(Dataset records)

------------------------------------

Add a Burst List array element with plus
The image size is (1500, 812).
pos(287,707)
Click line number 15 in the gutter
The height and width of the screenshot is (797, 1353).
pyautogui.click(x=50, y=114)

------------------------------------

#### THE PROBLEM
Repeat all the records. Match each line exactly.

#### WRITTEN ANSWER
Add a Burst List array element with plus
The image size is (1500, 812).
pos(287,707)
Click line number 15 in the gutter
The height and width of the screenshot is (797, 1353).
pyautogui.click(x=50, y=114)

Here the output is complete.